SA Mützenedelweiß der SA-Gruppe Hochland

Aluminium, im Zentrum mit Hakenkreuz, rückseitig mit Splinten, Zustand 2
437687
150,00

SA Mützenedelweiß der SA-Gruppe Hochland

Das SA-Mützenedelweiß der SA-Gruppe Hochland stellt ein bedeutendes Beispiel für die spezifischen Abzeichen dar, die von regionalen Gliederungen der Sturmabteilung (SA) während der Zeit des Nationalsozialismus getragen wurden. Dieses aus Aluminium gefertigte Edelweiß-Abzeichen mit zentralem Hakenkreuz repräsentiert die besondere Verbindung der SA-Gruppe Hochland zu den bayerischen Alpenregionen.

Die SA-Gruppe Hochland wurde offiziell am 1. September 1930 gegründet und umfasste zunächst das Gebiet Oberbayerns mit dem Hauptsitz in München. Die Gruppe gehörte zu den bedeutendsten regionalen SA-Formationen und war tief in der bayerischen Tradition verwurzelt. Der Name “Hochland” bezog sich auf die geographische Lage im bayerischen Alpenvorland und den Alpen selbst, eine Region, die für das Edelweiß als charakteristische Alpenblume bekannt ist.

Das Edelweiß als Symbol hatte in der bayerischen und österreichischen Militärtradition bereits eine lange Geschichte. Schon im Ersten Weltkrieg trugen bayerische Gebirgstruppen das Edelweiß als Erkennungszeichen. Die SA-Gruppe Hochland adaptierte dieses traditionelle alpine Symbol und kombinierte es mit den nationalsozialistischen Insignien, insbesondere dem Hakenkreuz im Zentrum der Blüte.

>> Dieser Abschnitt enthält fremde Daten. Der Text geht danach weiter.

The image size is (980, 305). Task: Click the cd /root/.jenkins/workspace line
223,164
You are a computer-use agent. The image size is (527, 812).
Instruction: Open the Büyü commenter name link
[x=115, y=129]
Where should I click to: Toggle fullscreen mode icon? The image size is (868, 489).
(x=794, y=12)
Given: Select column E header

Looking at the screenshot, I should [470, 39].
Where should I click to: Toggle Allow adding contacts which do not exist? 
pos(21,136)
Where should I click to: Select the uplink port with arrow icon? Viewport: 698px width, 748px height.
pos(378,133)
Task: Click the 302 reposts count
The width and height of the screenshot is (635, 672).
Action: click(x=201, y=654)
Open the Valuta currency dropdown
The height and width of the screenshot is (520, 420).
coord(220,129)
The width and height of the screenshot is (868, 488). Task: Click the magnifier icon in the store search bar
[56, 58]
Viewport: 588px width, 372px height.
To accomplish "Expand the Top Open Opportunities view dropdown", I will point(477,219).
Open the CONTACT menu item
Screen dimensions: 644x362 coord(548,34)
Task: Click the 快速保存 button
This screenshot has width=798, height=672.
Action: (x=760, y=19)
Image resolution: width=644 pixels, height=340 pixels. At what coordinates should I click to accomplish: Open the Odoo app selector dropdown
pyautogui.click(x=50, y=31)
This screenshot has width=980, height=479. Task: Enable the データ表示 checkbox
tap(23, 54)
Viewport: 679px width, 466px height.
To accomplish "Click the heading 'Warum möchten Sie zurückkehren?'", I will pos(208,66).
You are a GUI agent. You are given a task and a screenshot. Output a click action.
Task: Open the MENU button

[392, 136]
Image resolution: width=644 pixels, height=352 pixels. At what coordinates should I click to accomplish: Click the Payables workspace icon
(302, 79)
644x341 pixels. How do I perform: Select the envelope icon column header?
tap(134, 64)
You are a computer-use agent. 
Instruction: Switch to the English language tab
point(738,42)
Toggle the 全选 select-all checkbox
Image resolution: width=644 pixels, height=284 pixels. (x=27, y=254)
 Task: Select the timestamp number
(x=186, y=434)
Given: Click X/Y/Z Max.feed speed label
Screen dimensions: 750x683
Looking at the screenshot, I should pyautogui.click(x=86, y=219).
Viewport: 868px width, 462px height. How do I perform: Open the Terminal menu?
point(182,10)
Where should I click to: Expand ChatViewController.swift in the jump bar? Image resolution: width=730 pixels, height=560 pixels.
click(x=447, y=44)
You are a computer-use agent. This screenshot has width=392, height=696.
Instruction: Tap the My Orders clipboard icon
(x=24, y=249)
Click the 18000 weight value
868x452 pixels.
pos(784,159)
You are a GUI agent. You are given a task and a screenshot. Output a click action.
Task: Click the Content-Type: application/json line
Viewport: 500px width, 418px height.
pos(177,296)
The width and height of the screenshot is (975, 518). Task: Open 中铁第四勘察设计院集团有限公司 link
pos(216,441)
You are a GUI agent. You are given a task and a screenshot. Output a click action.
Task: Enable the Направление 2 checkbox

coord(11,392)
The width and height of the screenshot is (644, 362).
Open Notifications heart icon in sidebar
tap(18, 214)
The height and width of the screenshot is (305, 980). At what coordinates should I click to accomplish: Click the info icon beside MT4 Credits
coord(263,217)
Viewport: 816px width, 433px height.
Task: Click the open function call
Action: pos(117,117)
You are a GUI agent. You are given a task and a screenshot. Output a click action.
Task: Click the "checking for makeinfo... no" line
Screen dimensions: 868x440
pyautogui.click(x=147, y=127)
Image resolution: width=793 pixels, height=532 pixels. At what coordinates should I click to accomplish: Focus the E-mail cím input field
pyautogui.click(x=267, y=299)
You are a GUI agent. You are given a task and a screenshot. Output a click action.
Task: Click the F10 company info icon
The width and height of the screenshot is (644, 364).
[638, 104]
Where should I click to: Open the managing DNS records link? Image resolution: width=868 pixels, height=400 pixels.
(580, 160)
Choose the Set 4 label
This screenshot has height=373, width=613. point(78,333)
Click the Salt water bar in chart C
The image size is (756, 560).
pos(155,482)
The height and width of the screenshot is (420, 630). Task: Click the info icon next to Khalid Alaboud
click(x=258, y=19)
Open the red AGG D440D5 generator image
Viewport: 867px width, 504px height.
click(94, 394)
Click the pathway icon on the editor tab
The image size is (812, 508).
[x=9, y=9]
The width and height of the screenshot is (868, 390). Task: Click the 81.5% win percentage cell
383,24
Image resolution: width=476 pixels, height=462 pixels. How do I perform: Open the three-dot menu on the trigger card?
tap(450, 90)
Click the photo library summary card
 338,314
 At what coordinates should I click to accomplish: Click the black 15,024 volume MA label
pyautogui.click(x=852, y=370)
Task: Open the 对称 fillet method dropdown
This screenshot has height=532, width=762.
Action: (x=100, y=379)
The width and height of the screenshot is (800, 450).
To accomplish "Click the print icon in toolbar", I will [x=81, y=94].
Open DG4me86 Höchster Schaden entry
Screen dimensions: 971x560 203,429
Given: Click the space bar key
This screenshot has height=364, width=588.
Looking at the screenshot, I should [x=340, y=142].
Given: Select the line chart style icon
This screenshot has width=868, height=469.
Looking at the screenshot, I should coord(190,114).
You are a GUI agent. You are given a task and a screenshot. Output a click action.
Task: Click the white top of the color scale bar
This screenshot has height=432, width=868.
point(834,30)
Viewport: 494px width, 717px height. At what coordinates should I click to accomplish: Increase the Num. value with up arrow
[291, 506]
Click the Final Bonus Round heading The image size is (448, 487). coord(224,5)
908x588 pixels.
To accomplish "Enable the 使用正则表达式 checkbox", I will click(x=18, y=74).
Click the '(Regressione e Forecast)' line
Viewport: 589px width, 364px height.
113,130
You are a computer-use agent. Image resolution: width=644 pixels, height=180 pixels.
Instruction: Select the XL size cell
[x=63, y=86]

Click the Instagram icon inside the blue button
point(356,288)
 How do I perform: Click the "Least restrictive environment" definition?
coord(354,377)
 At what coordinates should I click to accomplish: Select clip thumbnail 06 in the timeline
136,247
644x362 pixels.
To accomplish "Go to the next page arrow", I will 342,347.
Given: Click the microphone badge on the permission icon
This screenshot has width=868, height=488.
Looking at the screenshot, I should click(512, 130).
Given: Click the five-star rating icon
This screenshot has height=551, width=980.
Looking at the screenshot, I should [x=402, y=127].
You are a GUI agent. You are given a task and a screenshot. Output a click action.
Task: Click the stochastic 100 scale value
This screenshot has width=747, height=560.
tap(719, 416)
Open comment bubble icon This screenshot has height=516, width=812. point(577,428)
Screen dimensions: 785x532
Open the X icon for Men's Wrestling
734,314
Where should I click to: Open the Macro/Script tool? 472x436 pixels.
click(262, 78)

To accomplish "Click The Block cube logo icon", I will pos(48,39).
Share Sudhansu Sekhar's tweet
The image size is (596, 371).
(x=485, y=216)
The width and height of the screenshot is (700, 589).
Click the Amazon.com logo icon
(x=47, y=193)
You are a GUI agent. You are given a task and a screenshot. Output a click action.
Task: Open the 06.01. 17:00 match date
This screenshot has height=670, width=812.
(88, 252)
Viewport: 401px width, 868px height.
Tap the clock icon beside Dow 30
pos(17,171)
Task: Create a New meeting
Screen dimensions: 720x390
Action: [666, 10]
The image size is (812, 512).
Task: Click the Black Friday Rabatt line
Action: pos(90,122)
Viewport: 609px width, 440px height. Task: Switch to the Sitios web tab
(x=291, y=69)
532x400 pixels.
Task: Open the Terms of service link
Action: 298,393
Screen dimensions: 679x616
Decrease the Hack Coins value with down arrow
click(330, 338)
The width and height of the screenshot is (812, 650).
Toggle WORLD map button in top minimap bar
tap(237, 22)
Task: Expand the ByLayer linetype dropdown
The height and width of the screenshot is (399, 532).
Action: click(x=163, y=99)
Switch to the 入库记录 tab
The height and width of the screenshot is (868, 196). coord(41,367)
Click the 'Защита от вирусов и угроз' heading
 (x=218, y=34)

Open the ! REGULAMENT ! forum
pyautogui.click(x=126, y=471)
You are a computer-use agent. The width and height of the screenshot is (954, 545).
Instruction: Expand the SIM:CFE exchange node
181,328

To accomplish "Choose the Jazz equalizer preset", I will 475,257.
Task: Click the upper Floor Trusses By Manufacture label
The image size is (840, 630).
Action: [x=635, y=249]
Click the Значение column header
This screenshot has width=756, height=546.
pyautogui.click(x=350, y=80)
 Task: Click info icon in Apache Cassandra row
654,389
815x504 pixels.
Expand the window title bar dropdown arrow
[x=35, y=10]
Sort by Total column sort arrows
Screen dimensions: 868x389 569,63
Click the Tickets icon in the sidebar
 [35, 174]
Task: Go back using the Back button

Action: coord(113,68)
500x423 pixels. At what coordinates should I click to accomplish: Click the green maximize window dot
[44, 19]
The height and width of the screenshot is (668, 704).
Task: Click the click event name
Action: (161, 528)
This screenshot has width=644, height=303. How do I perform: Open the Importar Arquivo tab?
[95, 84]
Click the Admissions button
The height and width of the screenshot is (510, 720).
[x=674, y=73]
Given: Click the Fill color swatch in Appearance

Die Herstellung aus Aluminium war typisch für SA-Abzeichen dieser Art. Aluminium bot mehrere Vorteile: Es war leicht, korrosionsbeständig, kostengünstig in der Produktion und ließ sich gut prägen. Die meisten SA-Mützenabzeichen wurden in spezialisierten Werkstätten hergestellt, wobei verschiedene Hersteller für die Produktion zugelassen waren. Die Befestigung erfolgte mittels Splinten auf der Rückseite, die durch den Stoff der Mütze gesteckt und umgebogen wurden.

Getragen wurde das Edelweiß-Abzeichen auf der SA-Dienstmütze, üblicherweise seitlich oder an der Front, je nach spezifischen Regelungen der Gruppe Hochland. Diese regionalen Abzeichen ergänzten die standardmäßigen SA-Insignien und dienten der Identifikation der Träger als Mitglieder dieser spezifischen regionalen Einheit. Sie stärkten das Zusammengehörigkeitsgefühl und betonten die lokale Verwurzelung der Formation.

Die SA selbst wurde 1920/21 gegründet und entwickelte sich zur paramilitärischen Kampforganisation der NSDAP. Auf ihrem Höhepunkt 1933/34 zählte sie mehrere Millionen Mitglieder. Die Organisation war in verschiedene regionale Gruppen unterteilt, wobei jede Gruppe mehrere Untereinheiten (Brigaden, Standarten, Sturmbanne) umfasste. Nach der “Röhm-Affäre” im Juni 1934, bei der die SA-Führung um Ernst Röhm ausgeschaltet wurde, verlor die SA erheblich an politischer Bedeutung, bestand aber bis zum Ende des Dritten Reiches 1945 fort.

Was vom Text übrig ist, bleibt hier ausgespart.